> _WORK INSTRUCTIONS_: All of the lines below need to be copied exactly, apart from the pictures.
(RECORD EXTRACTS begins)
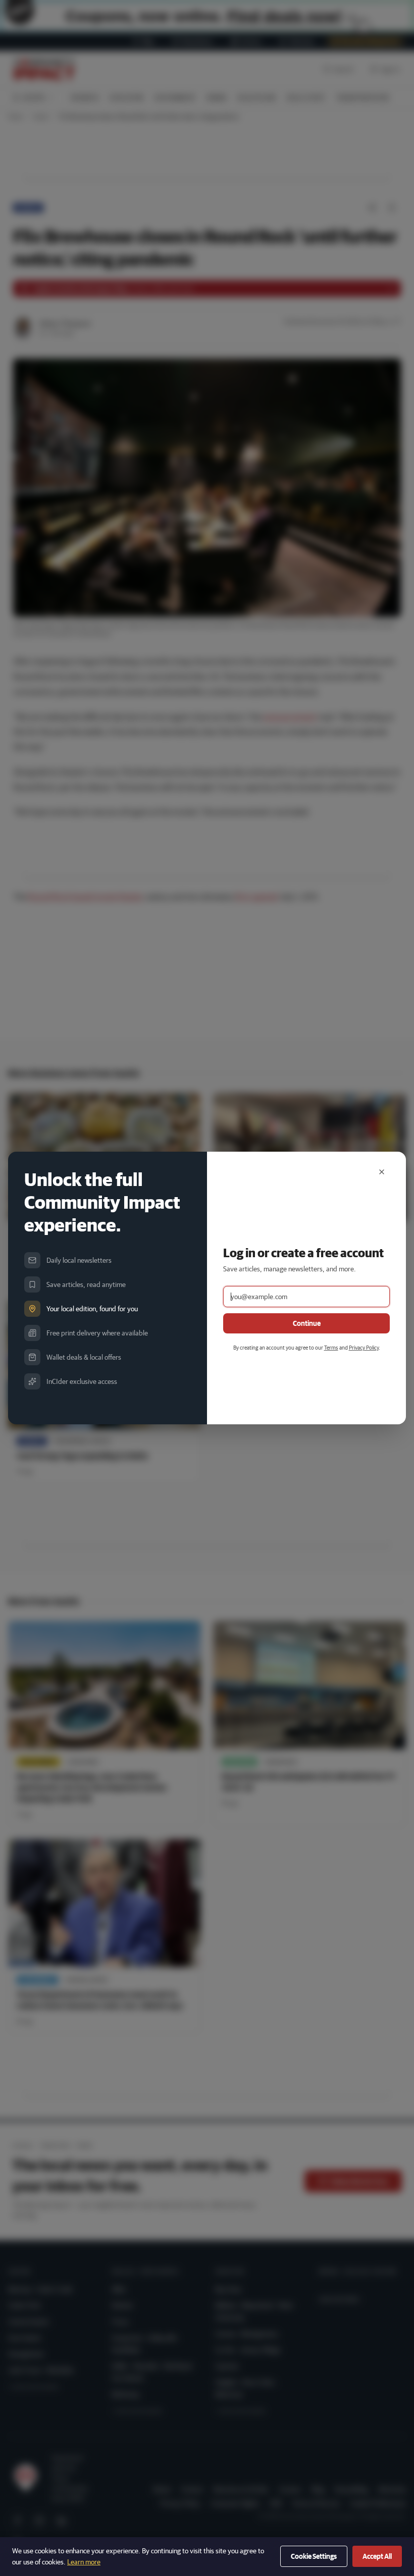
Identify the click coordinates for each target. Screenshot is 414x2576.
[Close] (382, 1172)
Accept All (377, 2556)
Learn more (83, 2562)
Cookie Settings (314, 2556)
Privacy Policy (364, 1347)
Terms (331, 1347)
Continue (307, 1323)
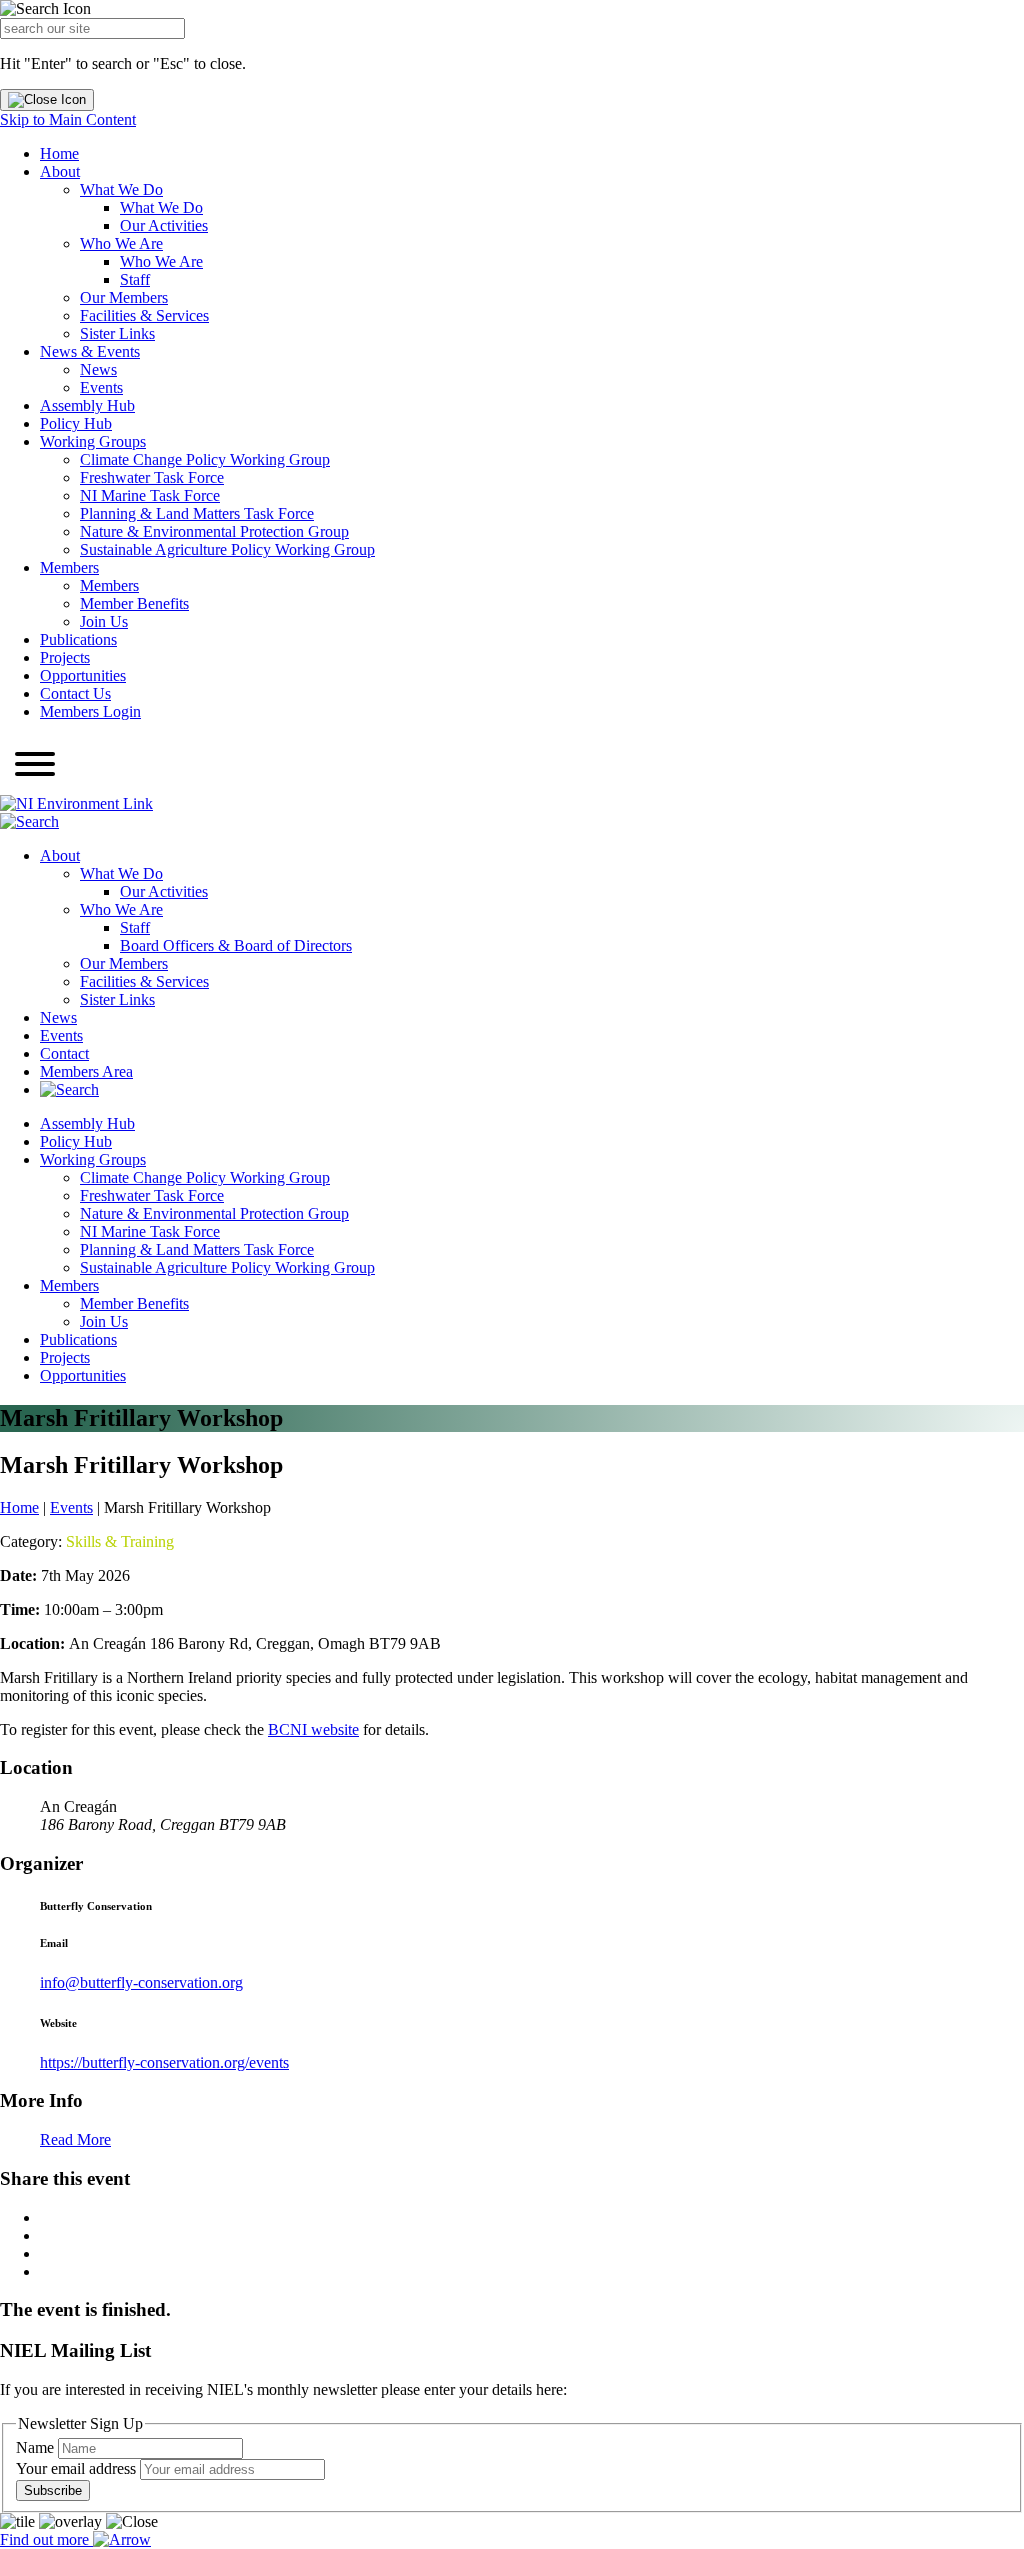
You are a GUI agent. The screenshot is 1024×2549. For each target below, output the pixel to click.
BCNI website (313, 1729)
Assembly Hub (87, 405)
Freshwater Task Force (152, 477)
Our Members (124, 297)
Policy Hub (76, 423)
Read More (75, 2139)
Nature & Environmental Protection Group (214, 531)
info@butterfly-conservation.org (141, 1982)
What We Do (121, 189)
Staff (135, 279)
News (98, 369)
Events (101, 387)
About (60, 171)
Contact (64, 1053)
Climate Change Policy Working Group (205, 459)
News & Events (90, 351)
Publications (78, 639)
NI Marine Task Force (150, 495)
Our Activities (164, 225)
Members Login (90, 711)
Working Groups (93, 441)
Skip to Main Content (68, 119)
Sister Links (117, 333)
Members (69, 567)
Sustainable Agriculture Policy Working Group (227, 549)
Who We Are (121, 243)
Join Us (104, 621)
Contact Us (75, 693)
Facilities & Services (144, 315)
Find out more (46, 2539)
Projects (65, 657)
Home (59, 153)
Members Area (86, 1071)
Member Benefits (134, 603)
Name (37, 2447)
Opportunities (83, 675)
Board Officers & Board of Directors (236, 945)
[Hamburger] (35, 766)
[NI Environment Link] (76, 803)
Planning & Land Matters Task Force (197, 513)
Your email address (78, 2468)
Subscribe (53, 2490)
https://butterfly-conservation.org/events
(RECORD EXTRACTS ends)
> _EXPECTED ANSWER_:
Identify the click coordinates for each target. Screenshot is 414x2576.
[Close] (382, 1172)
Accept All (377, 2556)
Learn more (83, 2562)
Cookie Settings (314, 2556)
Privacy Policy (364, 1347)
Terms (331, 1347)
Continue (307, 1323)
You are a GUI agent. The screenshot is 1024×2549. For each target below, output the pixel to click.
BCNI website (313, 1729)
Assembly Hub (87, 405)
Freshwater Task Force (152, 477)
Our Members (124, 297)
Policy Hub (76, 423)
Read More (75, 2139)
Nature & Environmental Protection Group (214, 531)
info@butterfly-conservation.org (141, 1982)
What We Do (121, 189)
Staff (135, 279)
News (98, 369)
Events (101, 387)
About (60, 171)
Contact (64, 1053)
Climate Change Policy Working Group (205, 459)
News & Events (90, 351)
Publications (78, 639)
NI Marine Task Force (150, 495)
Our Activities (164, 225)
Members Login (90, 711)
Working Groups (93, 441)
Skip to Main Content (68, 119)
Sister Links (117, 333)
Members (69, 567)
Sustainable Agriculture Policy Working Group (227, 549)
Who We Are (121, 243)
Join Us (104, 621)
Contact Us (75, 693)
Facilities & Services (144, 315)
Find out more (46, 2539)
Projects (65, 657)
Home (59, 153)
Members Area (86, 1071)
Member Benefits (134, 603)
Name (37, 2447)
Opportunities (83, 675)
Board Officers & Board of Directors (236, 945)
[Hamburger] (35, 766)
[NI Environment Link] (76, 803)
Planning & Land Matters Task Force (197, 513)
Your email address (78, 2468)
Subscribe (53, 2490)
https://butterfly-conservation.org/events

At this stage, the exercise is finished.